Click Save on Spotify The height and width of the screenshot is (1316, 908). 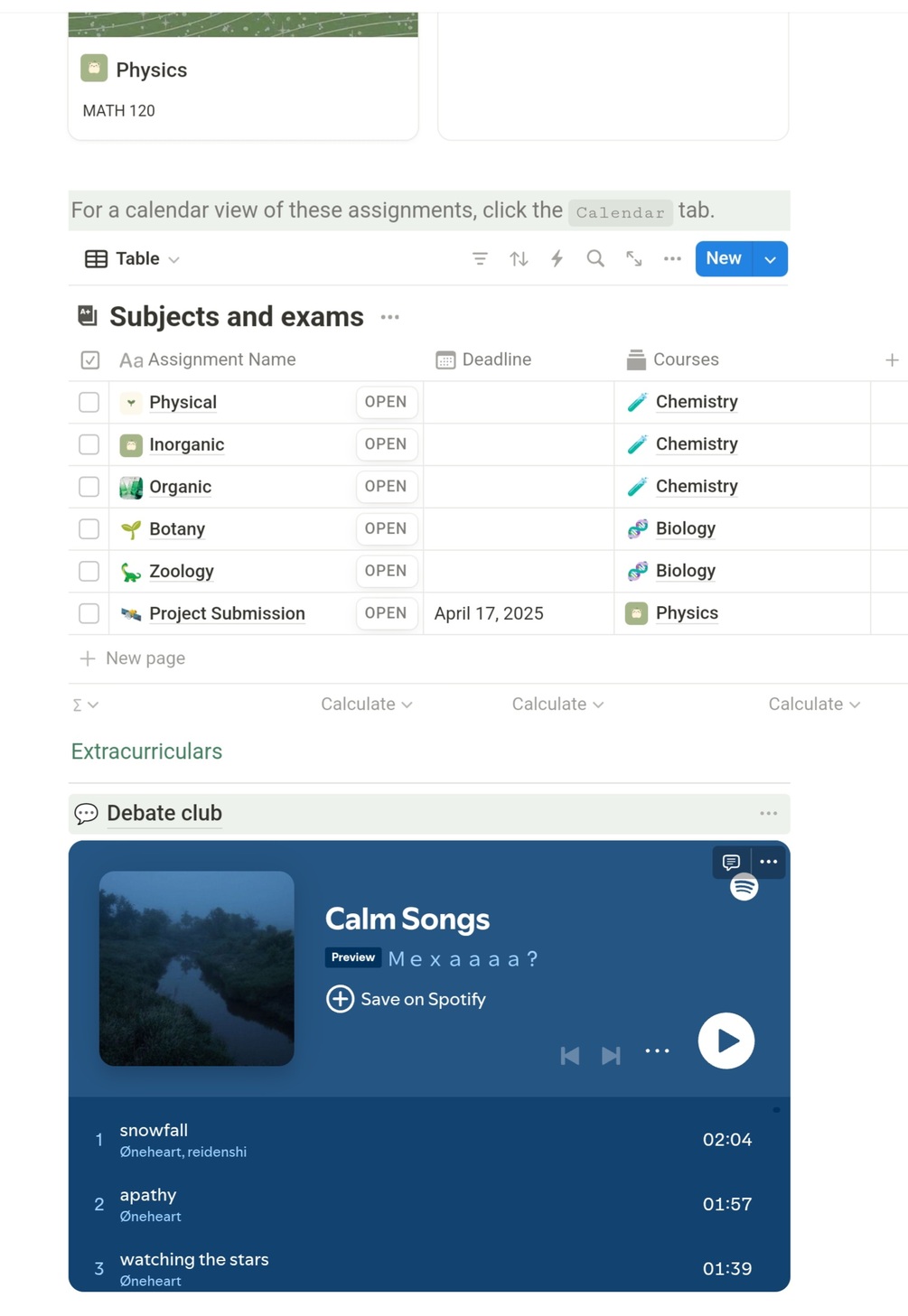coord(406,999)
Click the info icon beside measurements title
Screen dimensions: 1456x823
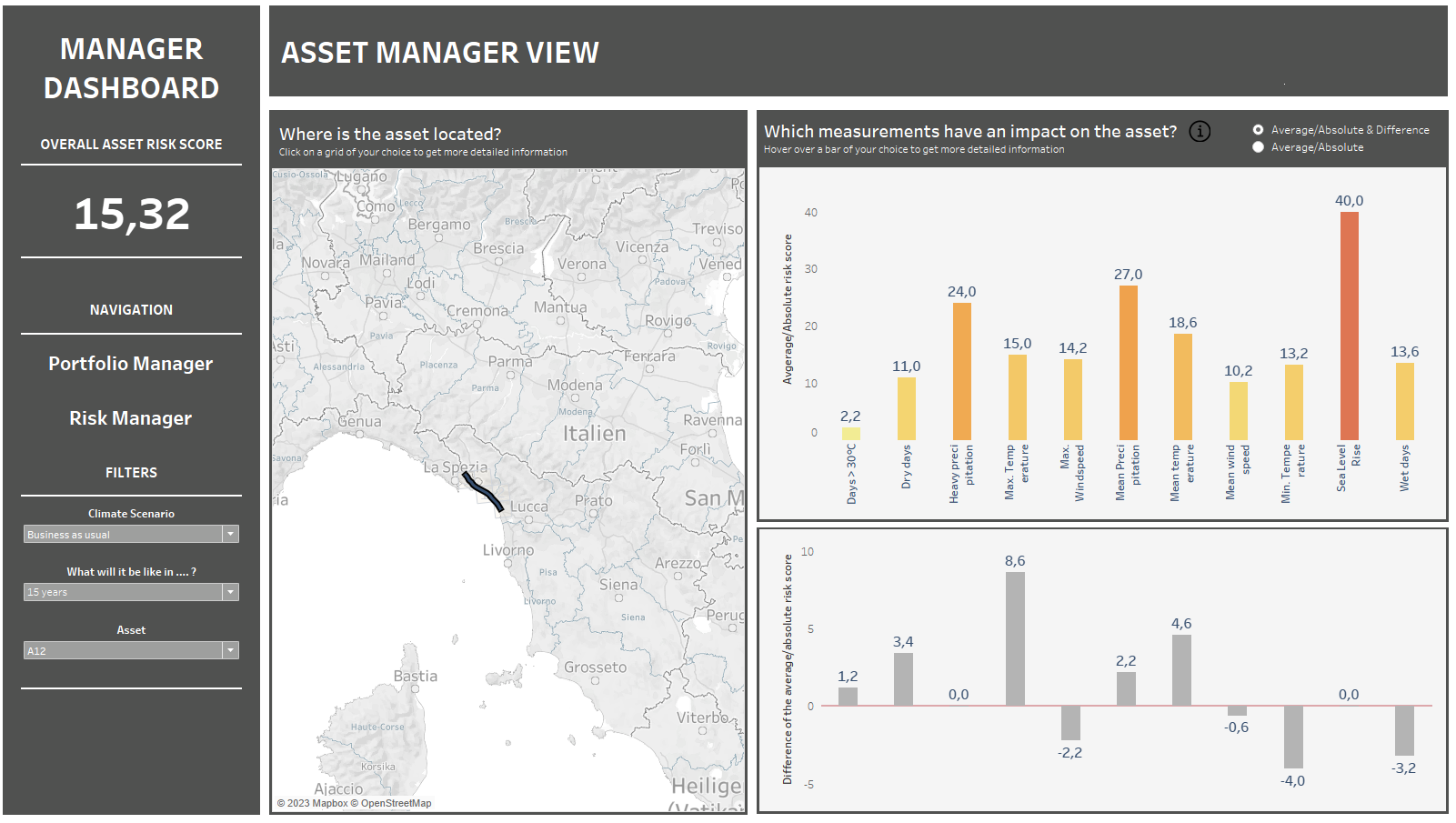[x=1200, y=132]
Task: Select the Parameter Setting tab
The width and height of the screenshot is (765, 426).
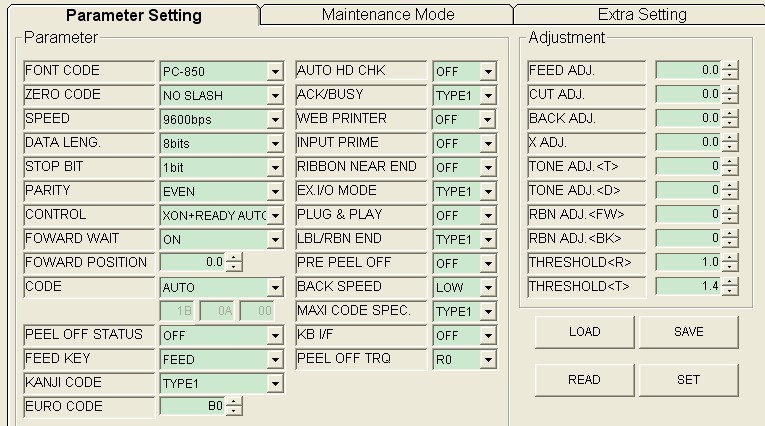Action: coord(133,15)
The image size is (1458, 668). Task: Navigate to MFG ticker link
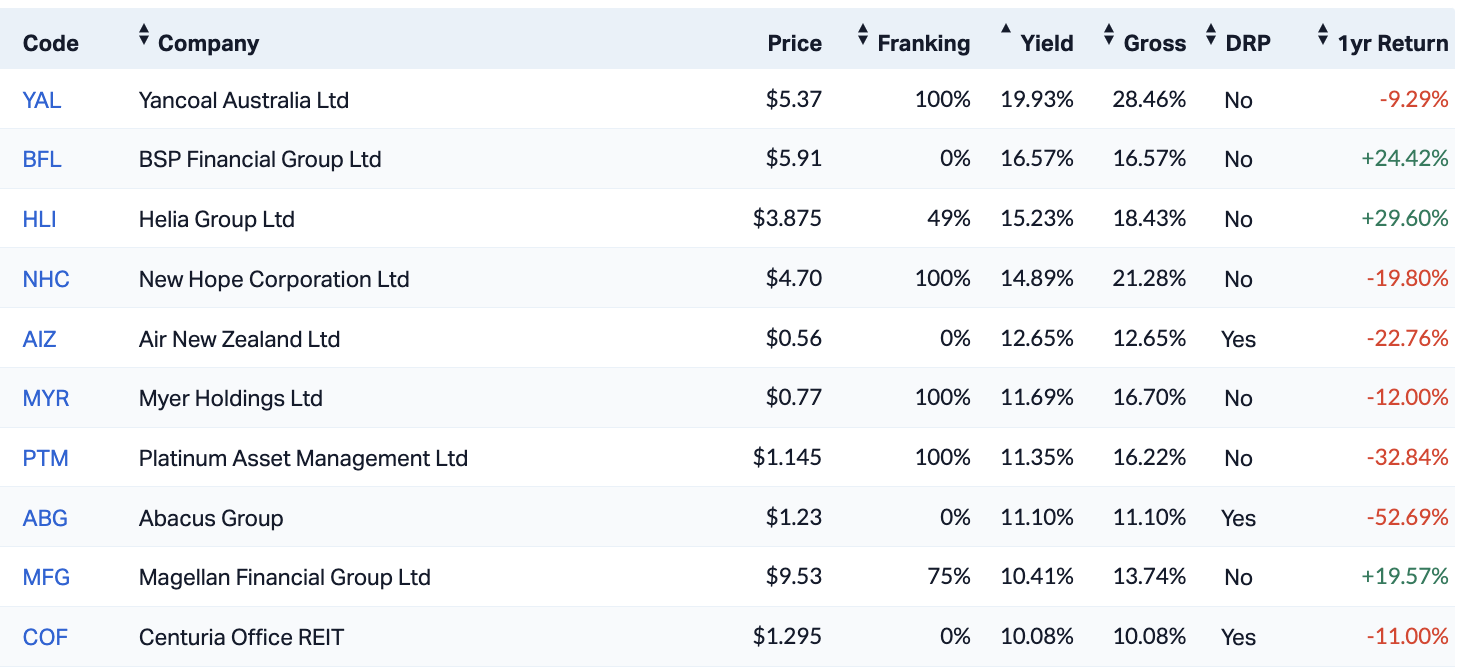pos(46,577)
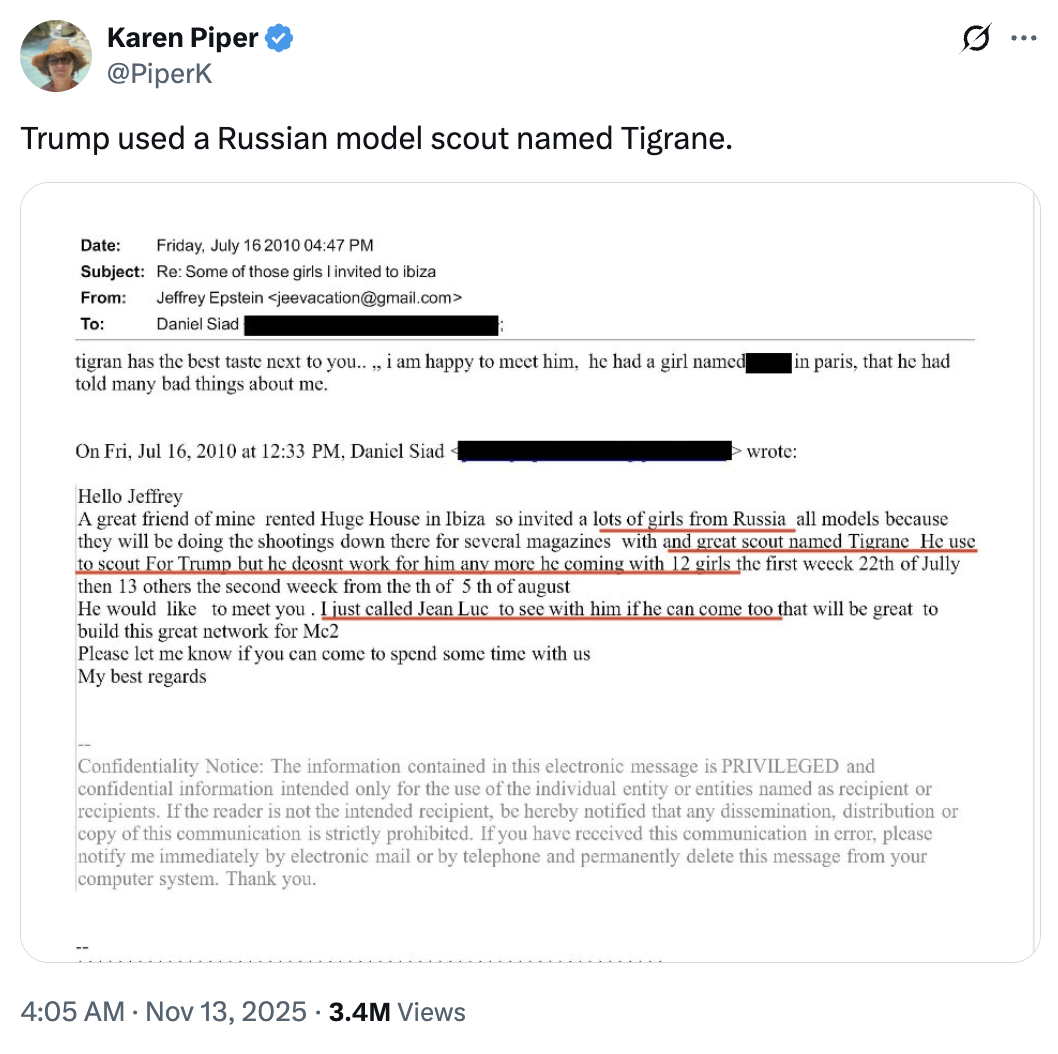
Task: Click the Karen Piper display name
Action: [182, 39]
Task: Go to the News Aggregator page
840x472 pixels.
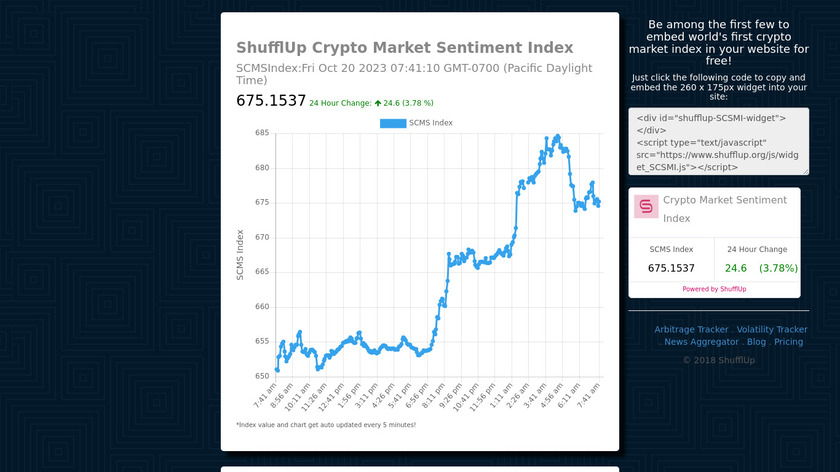Action: (701, 342)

Assignment → Transcribe exactly the line containing "Task: Select the Parameter Setting tab" and every line after it through the end of the listing above; pictures are not part of the copy.

Expected answer →
Task: Select the Parameter Setting tab
The width and height of the screenshot is (765, 426).
Action: coord(133,15)
The image size is (1458, 668). Task: Navigate to MFG ticker link
pos(46,577)
Task: Click the Karen Piper display name
Action: [182, 39]
Task: Go to the News Aggregator page
840x472 pixels.
Action: (701, 342)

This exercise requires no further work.